117. CNN HAND AND FACE DETECTOR WITH HEAD POSE ESTIMATION ON THE ROAD

Department: Electrical & Computer Engineering
Faculty Advisor(s): Mohan M. Trivedi

Primary Student
Name: Kevan Chun Yiu Yuen
Email: kcyuen@ucsd.edu
Phone: 858-226-4600
Grad Year: 2016

Abstract
In this work, we focus on the interior activities of the driver under real world scenarios. We train a near real-time deep CNN multi-view hand and face detector while simultaneously estimating discrete yaw angle of the head pose. The hand detector may be used for tracking the driver's behaviors to determine if he is driving normally (e.g. hands on wheel) or engaged/distracted in another activity (e.g. texting on a phone, adjusting the GPS/radio/instruments).
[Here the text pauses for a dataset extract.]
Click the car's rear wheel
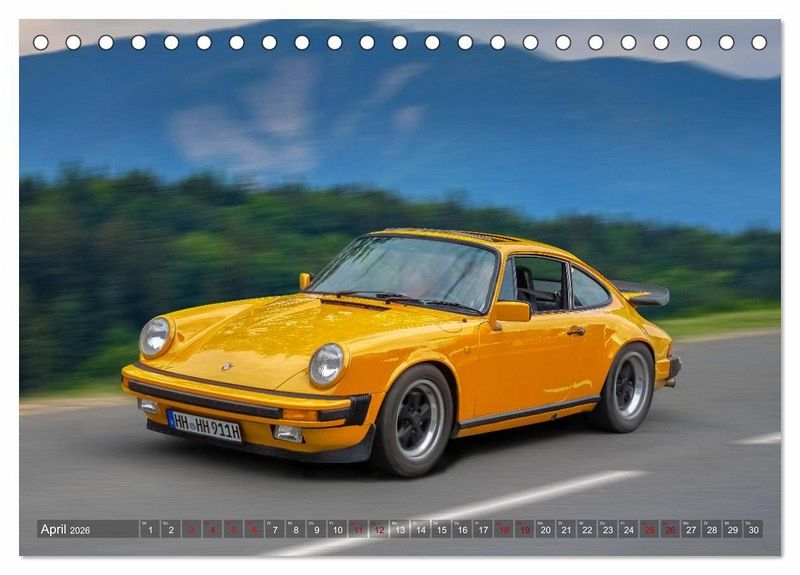 pyautogui.click(x=626, y=387)
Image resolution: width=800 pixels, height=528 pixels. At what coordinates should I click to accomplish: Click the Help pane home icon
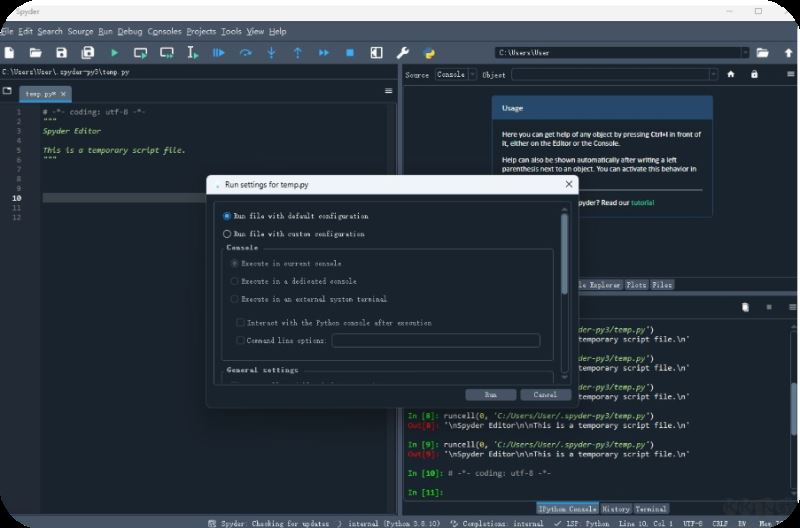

The face detector and coarse head pose estimation allows for the system to determine in which direction the driver is looking towards and will be able to warn the driver if they are not paying attention to critical areas while driving. Because the system also estimate the head pose of the detected face, it can also be used as an excellent initialization for landmark localization algorithms. We will also examine the effects of training with augmented data with occlusion and harsh lighting conditions in which a driver's face may encounter.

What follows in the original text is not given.